▶ _Exercise objective_
Your response to the data below should hold nothing except the lines from the one containing "Expand the 4.8 rating dropdown chevron" down to the one containing "Instruction: Click the Billing card icon", reproduced exactly and without pictures.

▶ _Supplied data_
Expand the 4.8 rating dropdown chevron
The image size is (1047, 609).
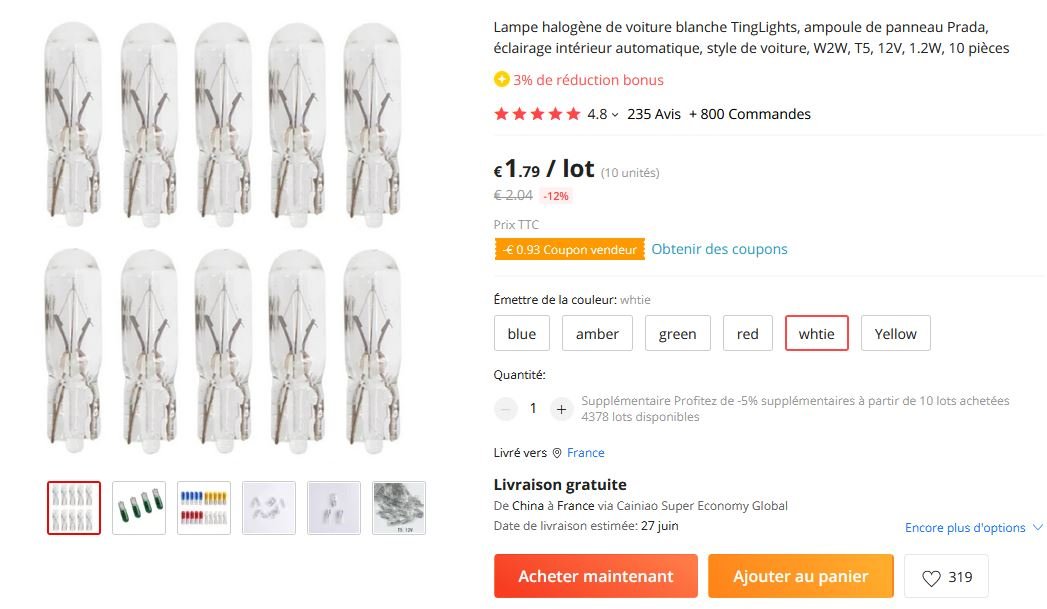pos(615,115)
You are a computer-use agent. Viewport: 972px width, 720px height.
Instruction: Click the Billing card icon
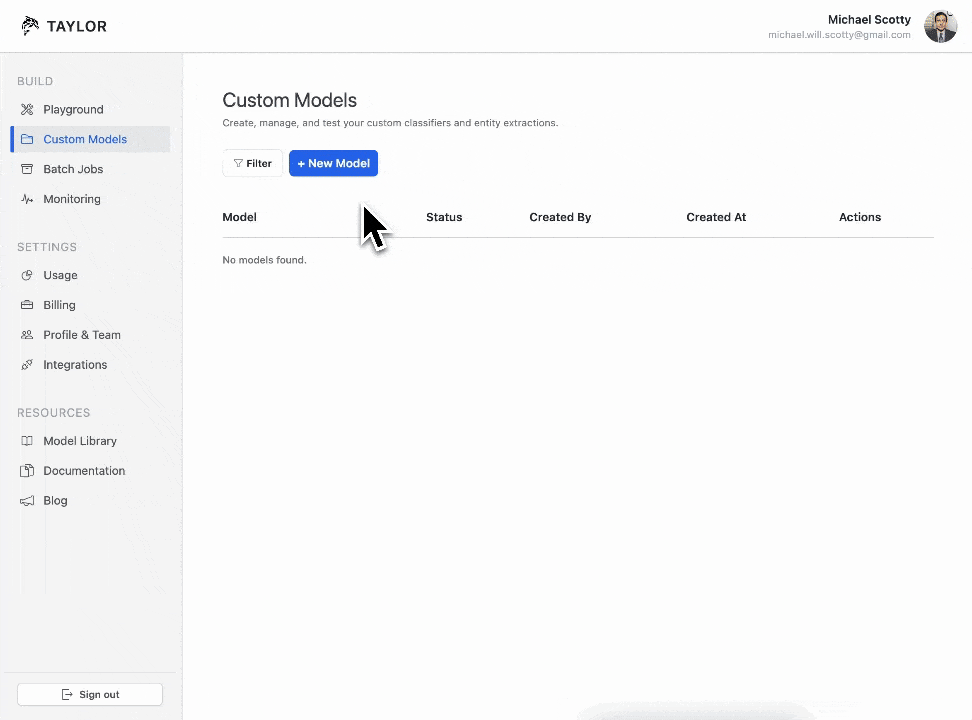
---
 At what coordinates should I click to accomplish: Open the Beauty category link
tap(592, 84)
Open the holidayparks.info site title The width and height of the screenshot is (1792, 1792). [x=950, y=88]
--
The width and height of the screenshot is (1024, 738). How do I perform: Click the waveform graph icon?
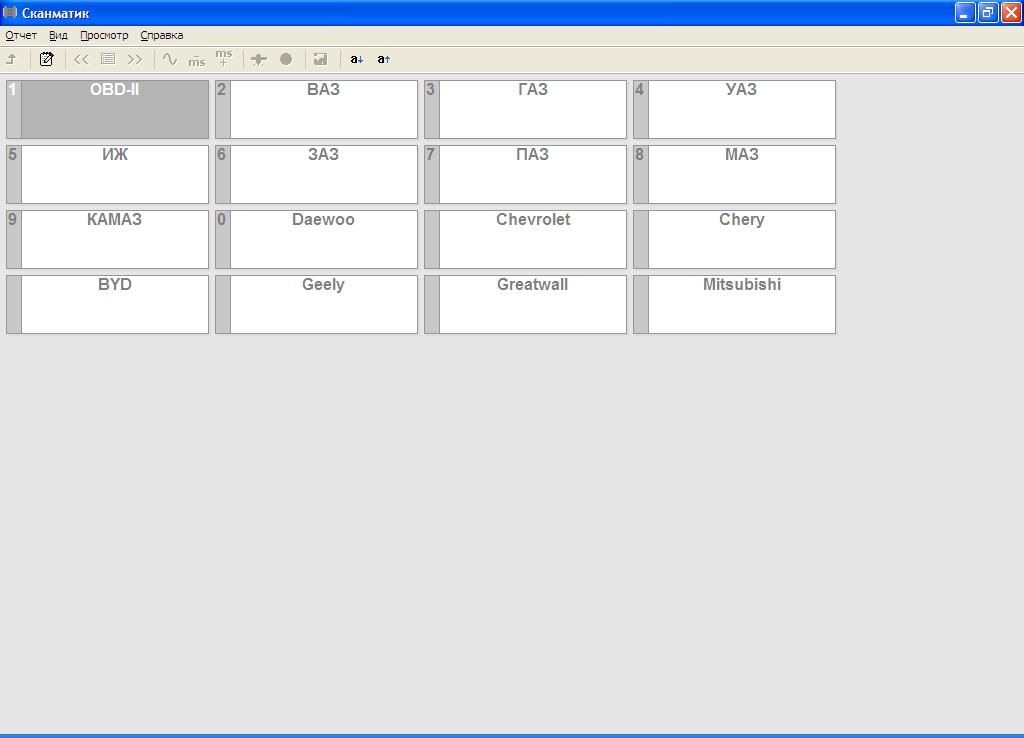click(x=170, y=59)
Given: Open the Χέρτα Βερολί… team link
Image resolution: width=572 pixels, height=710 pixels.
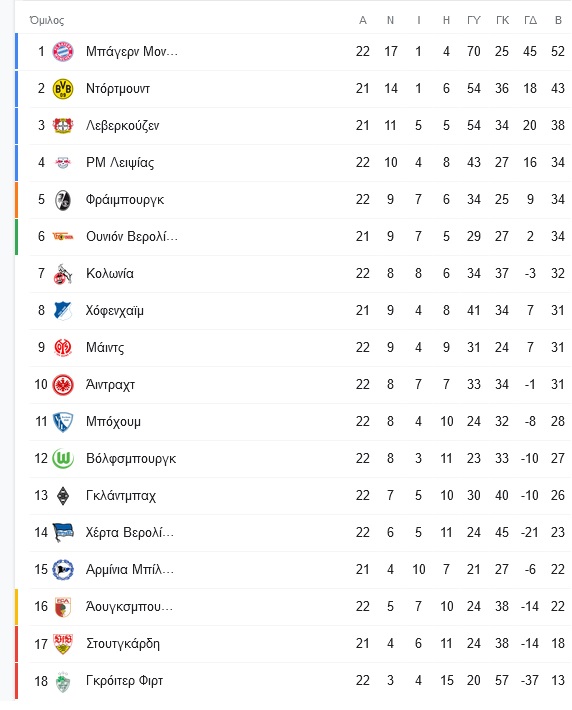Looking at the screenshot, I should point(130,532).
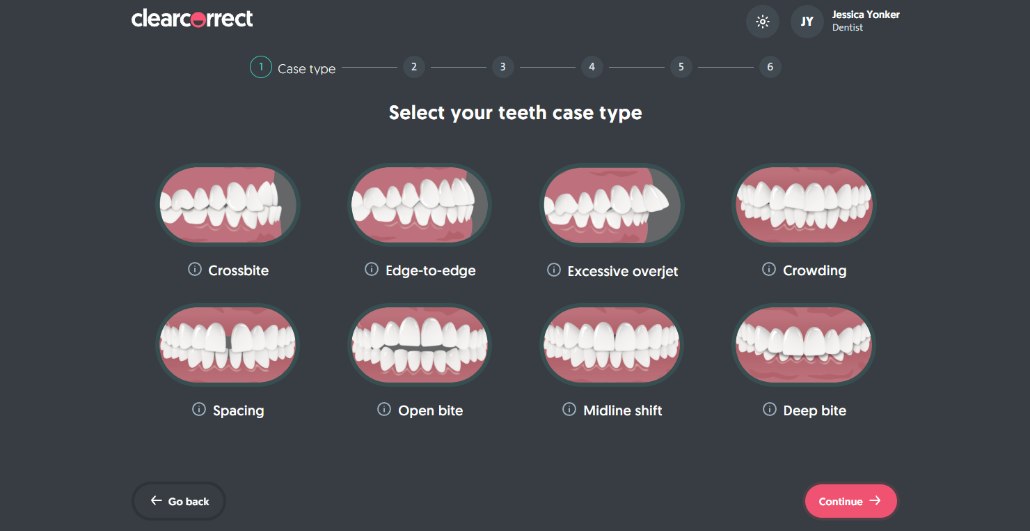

▶ _Reply to the task_
Expand the 4.8 rating dropdown chevron
The image size is (1047, 609).
pos(615,115)
You are a computer-use agent. Viewport: 972px width, 720px height.
Instruction: Click the Billing card icon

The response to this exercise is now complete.